Instructions to follow: Below are the entries. Transcribe exactly the lines from the one with "[If I ask about" through the one with "RSS2 (628, 2115)", ends included, and leave out all others.

[Opening Entries provided section]

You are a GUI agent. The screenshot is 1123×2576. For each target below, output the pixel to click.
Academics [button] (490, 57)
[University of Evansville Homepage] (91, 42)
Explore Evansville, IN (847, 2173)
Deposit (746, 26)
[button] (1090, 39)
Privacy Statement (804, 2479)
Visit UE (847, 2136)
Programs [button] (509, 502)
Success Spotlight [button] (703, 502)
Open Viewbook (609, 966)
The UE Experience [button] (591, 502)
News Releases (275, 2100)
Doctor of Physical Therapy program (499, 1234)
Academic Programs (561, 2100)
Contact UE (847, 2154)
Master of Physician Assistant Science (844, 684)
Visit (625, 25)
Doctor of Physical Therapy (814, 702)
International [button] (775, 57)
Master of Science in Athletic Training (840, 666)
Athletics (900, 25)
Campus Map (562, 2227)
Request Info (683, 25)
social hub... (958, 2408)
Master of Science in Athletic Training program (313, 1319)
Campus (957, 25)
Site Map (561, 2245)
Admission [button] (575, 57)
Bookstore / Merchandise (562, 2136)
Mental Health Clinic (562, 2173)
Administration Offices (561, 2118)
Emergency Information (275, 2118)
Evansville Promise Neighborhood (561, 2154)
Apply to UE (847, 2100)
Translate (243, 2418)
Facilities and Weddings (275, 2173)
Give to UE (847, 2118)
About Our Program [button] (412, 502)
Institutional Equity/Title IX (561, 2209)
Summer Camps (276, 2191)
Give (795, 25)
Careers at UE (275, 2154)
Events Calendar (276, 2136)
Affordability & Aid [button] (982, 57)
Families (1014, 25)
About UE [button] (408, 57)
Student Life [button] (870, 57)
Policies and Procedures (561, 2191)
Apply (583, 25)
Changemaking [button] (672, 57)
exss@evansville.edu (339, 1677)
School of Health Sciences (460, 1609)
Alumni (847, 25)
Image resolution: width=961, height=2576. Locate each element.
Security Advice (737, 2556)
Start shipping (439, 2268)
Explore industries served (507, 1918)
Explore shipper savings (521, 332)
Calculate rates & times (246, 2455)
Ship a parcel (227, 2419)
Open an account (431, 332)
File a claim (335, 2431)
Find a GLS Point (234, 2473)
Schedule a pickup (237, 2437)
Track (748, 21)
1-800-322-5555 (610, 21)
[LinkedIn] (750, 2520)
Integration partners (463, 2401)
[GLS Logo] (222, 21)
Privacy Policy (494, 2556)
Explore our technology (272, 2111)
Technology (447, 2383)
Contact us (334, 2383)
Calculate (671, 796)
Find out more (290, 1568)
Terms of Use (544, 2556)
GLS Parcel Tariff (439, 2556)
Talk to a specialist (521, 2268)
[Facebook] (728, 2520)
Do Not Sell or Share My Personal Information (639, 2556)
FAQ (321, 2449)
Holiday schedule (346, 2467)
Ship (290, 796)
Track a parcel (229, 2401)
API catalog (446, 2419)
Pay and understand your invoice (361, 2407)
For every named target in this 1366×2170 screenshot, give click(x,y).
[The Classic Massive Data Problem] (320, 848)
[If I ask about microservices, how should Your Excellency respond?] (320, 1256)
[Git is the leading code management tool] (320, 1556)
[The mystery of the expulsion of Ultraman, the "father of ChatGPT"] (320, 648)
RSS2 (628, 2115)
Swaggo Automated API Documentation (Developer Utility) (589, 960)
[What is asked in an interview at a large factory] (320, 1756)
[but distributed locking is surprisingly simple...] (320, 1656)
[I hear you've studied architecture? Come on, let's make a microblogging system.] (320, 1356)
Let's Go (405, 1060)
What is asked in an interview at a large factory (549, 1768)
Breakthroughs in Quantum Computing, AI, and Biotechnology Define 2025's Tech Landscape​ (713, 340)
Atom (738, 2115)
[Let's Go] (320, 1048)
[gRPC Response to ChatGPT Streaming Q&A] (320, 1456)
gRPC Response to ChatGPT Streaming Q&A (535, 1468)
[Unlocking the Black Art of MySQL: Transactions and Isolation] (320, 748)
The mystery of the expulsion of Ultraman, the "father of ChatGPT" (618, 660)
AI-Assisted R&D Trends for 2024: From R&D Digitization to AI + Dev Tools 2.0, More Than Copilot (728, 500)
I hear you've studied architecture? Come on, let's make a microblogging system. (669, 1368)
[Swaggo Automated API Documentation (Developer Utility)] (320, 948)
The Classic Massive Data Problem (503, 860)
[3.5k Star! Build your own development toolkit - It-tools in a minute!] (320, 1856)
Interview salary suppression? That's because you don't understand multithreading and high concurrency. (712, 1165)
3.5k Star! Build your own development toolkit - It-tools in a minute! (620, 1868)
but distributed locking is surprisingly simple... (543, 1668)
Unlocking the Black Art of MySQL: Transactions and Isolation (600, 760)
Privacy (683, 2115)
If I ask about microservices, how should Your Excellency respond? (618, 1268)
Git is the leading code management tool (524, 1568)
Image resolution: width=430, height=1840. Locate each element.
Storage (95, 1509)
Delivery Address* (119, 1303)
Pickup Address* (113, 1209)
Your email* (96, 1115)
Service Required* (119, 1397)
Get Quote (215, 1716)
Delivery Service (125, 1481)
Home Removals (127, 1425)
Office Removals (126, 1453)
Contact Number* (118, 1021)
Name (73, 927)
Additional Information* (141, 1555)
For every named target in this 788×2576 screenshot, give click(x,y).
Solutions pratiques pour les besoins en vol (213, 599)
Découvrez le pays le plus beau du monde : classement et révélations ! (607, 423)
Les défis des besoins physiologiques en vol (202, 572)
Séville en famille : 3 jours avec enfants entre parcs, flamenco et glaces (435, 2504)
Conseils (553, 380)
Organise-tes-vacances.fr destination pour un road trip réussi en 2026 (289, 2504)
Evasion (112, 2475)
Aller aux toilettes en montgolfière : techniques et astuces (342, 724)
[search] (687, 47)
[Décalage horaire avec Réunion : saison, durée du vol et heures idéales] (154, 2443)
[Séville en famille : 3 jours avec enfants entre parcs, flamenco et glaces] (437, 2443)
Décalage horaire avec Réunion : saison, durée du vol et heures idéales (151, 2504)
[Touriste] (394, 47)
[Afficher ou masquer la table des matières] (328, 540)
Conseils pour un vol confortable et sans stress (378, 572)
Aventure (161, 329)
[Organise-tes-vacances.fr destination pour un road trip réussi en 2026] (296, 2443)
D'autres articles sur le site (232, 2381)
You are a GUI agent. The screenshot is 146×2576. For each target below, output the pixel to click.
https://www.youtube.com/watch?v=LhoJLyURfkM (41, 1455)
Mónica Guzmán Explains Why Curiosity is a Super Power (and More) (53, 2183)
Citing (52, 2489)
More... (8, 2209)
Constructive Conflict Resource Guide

[Closing Entries provided section]

Problem solution:
[If I ask about microservices, how should Your Excellency respond?] (320, 1256)
[Git is the leading code management tool] (320, 1556)
[The mystery of the expulsion of Ultraman, the "father of ChatGPT"] (320, 648)
RSS2 (628, 2115)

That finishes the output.